#### [EXERCISE DIRECTIONS]
Using the records below, locate all lines containing "agent" and return them.

'''

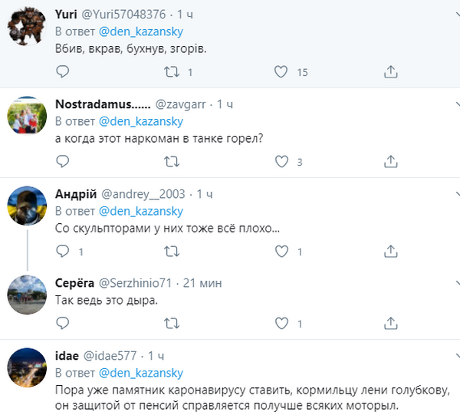Image resolution: width=460 pixels, height=415 pixels.
Task: Retweet Yuri's tweet with 1 retweet
Action: pos(173,72)
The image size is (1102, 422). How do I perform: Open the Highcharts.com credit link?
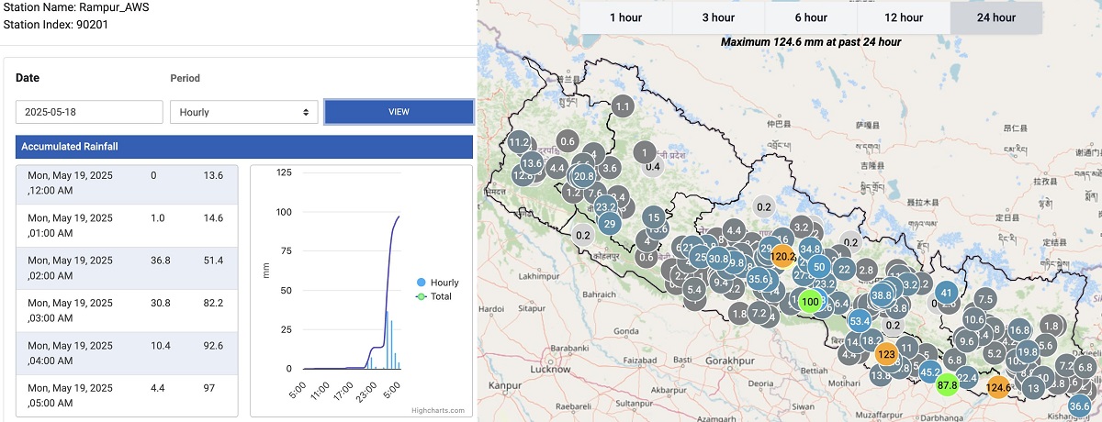[438, 410]
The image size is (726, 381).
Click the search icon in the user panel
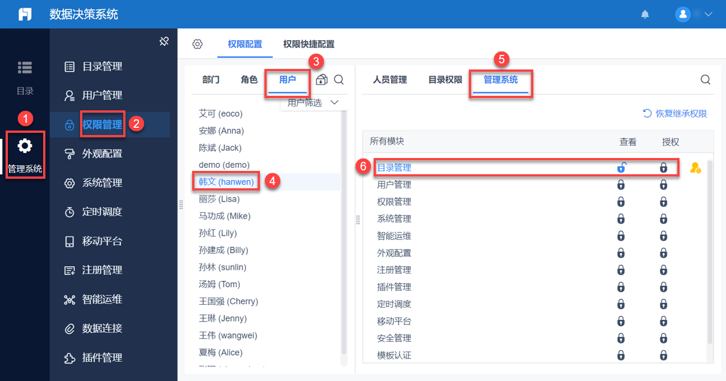(x=339, y=80)
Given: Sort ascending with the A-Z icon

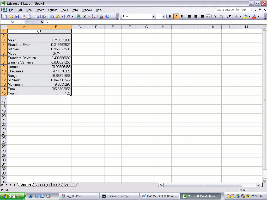Looking at the screenshot, I should coord(93,16).
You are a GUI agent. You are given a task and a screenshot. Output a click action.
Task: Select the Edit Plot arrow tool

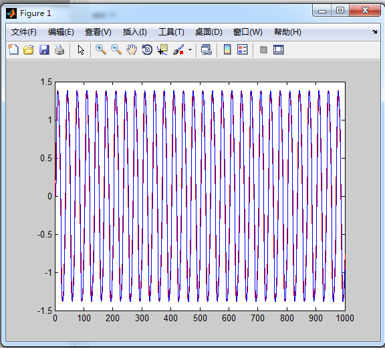(x=81, y=50)
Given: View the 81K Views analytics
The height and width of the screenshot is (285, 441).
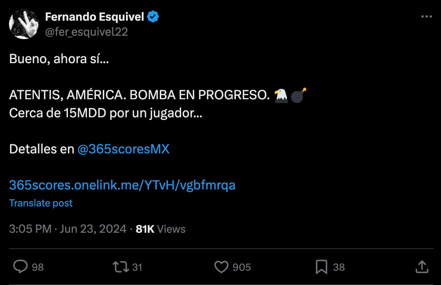Looking at the screenshot, I should pyautogui.click(x=161, y=229).
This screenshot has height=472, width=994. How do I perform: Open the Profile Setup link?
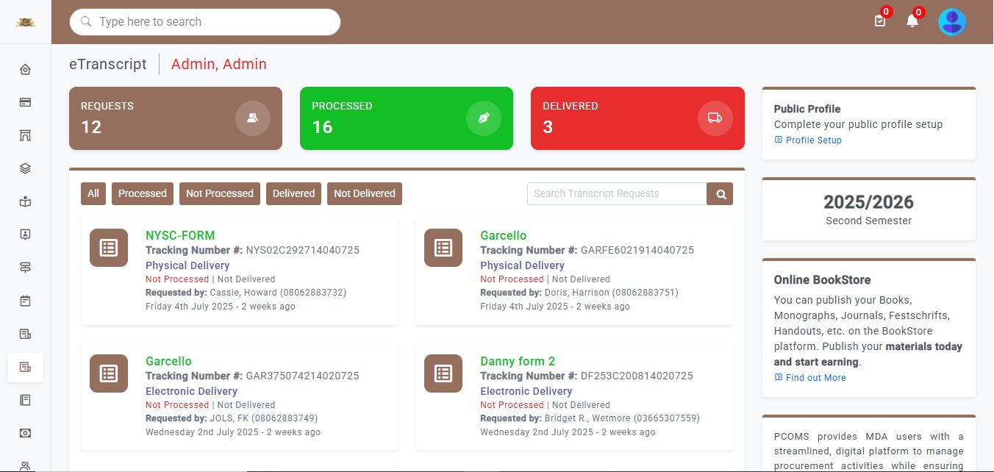(813, 140)
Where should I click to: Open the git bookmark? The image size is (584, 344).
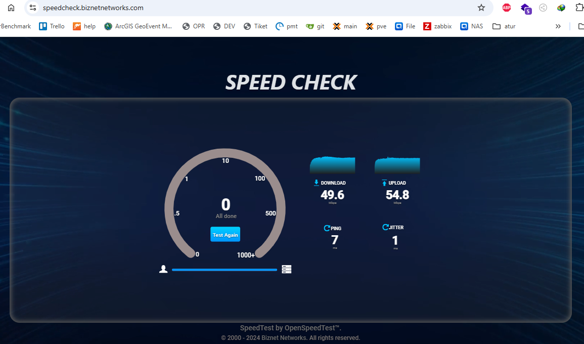315,26
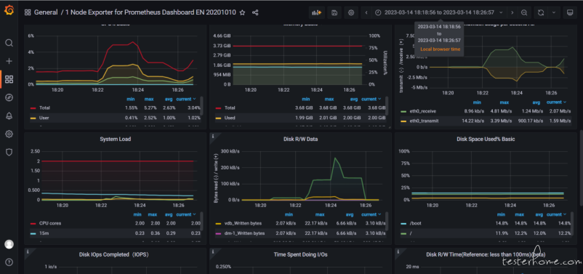Star this dashboard as favorite

pyautogui.click(x=242, y=12)
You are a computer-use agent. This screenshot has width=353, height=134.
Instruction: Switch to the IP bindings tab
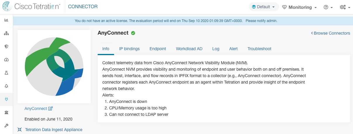129,49
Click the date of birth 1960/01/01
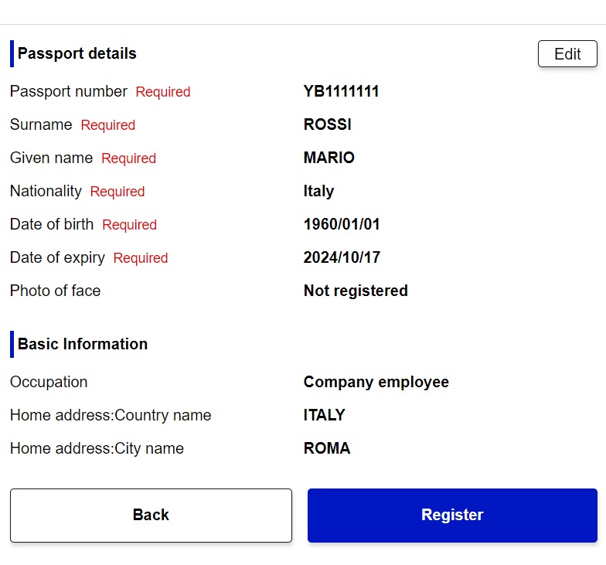The image size is (606, 565). (x=342, y=225)
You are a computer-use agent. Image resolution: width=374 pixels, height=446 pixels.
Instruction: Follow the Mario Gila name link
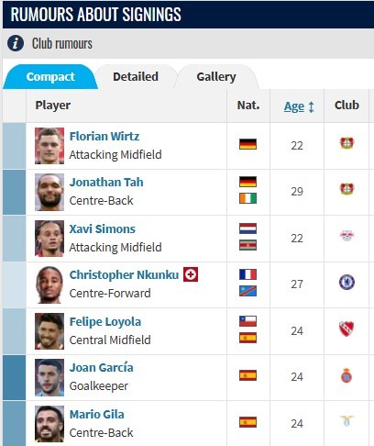click(97, 415)
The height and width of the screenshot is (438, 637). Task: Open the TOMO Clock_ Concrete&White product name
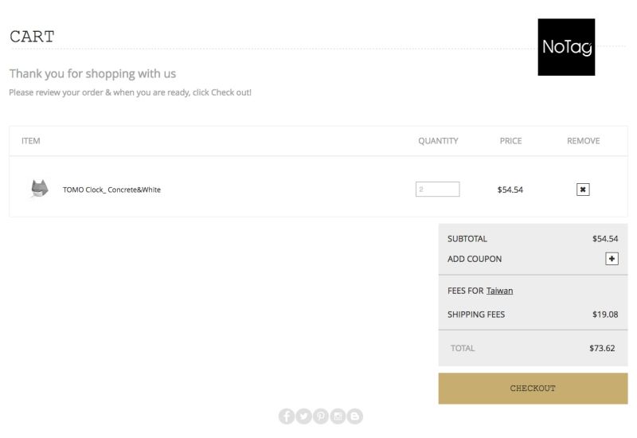pos(111,190)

'''

#### [EXERCISE OUTPUT]
You are a GUI agent. You are given a task and a screenshot. Output a click action.
You are a computer-use agent. This screenshot has width=353, height=134.
You are a computer-use agent. Image resolution: width=374 pixels, height=446 pixels.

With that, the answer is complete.